This Slow Cooker Chocolate Lava Cake is a game-changer: Warm, gooey chocolate cake (made from scratch!) nestled in a river of thick fudge sauce. Make this easy, luscious dessert right in your crockpot. Top with ice cream, whipped cream, or both for an extra special treat.
Coat a slow cooker with nonstick spray. In a large bowl, whisk together the flour, sugar, cocoa powder, baking powder, and salt. In a second bowl, whisk together the milk, melted butter, and vanilla.
Make a well in the middle of the dry ingredients. Pour the wet ingredient in to the well and whisk until smooth.
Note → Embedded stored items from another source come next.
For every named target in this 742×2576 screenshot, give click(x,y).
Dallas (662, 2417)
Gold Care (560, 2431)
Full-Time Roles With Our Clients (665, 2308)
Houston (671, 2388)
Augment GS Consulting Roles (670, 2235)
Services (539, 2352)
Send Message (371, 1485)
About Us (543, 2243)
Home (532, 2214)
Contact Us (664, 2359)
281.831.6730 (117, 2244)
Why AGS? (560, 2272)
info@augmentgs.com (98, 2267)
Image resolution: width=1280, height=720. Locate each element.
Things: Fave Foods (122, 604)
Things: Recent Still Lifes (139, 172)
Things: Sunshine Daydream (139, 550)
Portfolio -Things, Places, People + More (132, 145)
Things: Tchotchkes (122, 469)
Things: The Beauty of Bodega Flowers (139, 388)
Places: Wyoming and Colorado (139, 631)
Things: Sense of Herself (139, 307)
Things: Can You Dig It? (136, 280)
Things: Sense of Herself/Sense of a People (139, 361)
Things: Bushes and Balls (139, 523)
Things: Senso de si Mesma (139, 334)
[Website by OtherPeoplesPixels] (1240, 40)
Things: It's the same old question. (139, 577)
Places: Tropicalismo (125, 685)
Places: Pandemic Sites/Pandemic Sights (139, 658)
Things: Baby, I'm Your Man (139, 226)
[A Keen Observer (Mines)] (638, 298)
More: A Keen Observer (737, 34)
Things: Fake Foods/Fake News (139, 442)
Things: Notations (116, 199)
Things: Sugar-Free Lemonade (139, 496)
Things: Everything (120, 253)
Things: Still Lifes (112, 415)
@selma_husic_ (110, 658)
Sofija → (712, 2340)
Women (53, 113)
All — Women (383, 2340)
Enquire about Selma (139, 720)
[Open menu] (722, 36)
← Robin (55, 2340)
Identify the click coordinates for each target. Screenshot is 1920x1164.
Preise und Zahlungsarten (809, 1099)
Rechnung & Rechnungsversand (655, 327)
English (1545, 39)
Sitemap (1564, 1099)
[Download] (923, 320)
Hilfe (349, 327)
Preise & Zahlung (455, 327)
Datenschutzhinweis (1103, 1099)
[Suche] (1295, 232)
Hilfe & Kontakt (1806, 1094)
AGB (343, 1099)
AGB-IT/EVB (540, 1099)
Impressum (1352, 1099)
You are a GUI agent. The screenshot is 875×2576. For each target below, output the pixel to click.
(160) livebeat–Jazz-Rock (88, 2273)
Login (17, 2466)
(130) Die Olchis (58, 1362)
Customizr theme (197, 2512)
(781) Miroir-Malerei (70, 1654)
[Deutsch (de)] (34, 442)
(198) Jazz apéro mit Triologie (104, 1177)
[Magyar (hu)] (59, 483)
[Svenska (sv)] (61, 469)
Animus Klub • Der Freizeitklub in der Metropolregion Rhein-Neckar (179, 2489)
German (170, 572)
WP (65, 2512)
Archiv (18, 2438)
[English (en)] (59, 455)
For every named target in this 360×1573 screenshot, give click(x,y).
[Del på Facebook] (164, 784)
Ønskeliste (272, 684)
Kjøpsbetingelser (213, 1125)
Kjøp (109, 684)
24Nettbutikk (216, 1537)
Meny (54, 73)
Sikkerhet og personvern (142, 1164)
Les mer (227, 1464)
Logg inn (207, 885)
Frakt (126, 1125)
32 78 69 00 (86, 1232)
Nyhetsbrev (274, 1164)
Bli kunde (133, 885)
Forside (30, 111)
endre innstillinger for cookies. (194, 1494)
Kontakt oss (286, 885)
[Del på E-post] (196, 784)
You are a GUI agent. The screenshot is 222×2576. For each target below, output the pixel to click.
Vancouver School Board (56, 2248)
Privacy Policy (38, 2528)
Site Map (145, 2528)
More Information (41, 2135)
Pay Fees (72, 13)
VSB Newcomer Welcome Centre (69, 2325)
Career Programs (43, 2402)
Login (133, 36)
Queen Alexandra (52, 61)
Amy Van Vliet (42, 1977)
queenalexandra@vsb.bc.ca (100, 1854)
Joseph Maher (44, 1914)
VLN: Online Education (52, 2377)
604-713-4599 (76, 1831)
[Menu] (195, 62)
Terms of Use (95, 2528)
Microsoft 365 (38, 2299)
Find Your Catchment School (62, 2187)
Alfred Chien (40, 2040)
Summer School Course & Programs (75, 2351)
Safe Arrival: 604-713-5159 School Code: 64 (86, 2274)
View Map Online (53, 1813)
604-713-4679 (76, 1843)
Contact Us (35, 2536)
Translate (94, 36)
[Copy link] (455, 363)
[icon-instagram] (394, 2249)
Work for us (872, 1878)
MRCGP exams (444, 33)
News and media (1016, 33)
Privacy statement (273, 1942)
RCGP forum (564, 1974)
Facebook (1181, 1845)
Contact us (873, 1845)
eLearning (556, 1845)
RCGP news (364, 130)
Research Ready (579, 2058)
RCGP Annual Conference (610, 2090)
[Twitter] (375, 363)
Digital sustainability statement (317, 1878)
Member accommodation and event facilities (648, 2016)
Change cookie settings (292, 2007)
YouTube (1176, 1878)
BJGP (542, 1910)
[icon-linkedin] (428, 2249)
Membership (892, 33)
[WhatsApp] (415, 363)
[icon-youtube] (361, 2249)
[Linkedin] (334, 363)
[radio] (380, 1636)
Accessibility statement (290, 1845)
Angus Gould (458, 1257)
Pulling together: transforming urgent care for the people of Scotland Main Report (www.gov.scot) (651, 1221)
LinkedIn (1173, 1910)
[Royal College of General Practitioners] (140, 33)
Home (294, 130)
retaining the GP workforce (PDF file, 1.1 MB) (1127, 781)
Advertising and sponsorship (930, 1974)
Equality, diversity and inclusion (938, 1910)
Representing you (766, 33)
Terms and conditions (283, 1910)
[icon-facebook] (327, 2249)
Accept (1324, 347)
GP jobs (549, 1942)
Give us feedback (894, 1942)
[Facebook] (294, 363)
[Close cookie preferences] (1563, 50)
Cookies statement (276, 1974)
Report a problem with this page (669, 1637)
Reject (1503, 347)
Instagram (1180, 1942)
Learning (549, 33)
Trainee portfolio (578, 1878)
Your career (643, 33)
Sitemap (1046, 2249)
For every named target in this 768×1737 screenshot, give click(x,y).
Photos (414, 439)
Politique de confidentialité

Pour into the bottom of a slow cooker.
To make the topping:
Whisk together the sugar, brown sugar, cocoa powder until evenly combined. Sprinkle evenly over the batter in the slow cooker.
Pour the hot water over the top of the batter and topping. Do not stir. Cover and cook on HIGH for 3 to 4 hours or LOW for 5 hours, or until a toothpick inserted in to the middle of the cake comes out clean with a few crumbs attached (see recipe notes).
Serve with ice cream or whipped cream, spooning the chocolate sauce from the bottom of the slow cooker over the top. Garnish with maraschino cherries if desired.
Cocoa powder: Look for the unsweetened baking cocoa powder, not the mix for making hot chocolate. Both natural and Dutch-process cocoa powder will work in this recipe.
Yield: This recipe makes 1 gooey, delicious Chocolate Lava Cake, enough for 8 generous servings (see Tips and Variations for double and half recipe information).
Storage: Store leftovers covered at room temperature for 2 to 3 days.